REQUIREMENT
Return each line of the listing below that contains the word "Where", copying it in full. Treat uppercase and lowercase letters as different.

RECORDS SUPPLIED
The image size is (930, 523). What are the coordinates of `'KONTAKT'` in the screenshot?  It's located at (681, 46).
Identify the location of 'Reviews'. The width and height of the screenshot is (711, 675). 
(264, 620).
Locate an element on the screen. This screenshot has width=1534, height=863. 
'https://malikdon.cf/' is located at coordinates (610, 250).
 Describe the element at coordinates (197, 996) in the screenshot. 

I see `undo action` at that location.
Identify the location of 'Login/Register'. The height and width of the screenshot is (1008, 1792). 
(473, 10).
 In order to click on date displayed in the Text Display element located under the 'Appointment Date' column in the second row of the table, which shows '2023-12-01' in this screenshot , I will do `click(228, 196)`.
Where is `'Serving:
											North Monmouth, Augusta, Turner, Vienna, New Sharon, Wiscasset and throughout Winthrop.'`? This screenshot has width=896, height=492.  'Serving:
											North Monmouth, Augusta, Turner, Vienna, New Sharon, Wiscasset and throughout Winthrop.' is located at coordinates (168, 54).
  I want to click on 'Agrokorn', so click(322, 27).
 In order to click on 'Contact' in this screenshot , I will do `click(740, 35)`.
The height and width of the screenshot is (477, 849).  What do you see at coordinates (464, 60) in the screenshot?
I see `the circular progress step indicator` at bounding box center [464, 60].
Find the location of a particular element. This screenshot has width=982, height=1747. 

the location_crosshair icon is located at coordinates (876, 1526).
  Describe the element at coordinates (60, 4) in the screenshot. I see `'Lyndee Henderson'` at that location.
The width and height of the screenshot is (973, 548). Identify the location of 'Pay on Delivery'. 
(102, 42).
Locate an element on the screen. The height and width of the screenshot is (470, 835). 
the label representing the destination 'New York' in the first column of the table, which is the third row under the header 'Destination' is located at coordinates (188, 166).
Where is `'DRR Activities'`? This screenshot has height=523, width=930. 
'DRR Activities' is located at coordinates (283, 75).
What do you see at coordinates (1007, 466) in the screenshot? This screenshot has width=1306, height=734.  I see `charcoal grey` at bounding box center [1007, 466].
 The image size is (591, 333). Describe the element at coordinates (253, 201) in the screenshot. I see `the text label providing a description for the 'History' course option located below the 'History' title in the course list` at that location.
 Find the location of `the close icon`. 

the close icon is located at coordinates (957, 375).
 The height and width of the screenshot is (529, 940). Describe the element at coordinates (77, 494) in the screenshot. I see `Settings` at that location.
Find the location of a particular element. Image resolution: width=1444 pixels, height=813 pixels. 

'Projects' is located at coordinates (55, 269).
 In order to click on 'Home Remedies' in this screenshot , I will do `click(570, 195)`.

SOLUTION TO THIS PROBLEM
Where is `'Serving:
Where is `'DRR Activities'`? This screenshot has height=523, width=930. 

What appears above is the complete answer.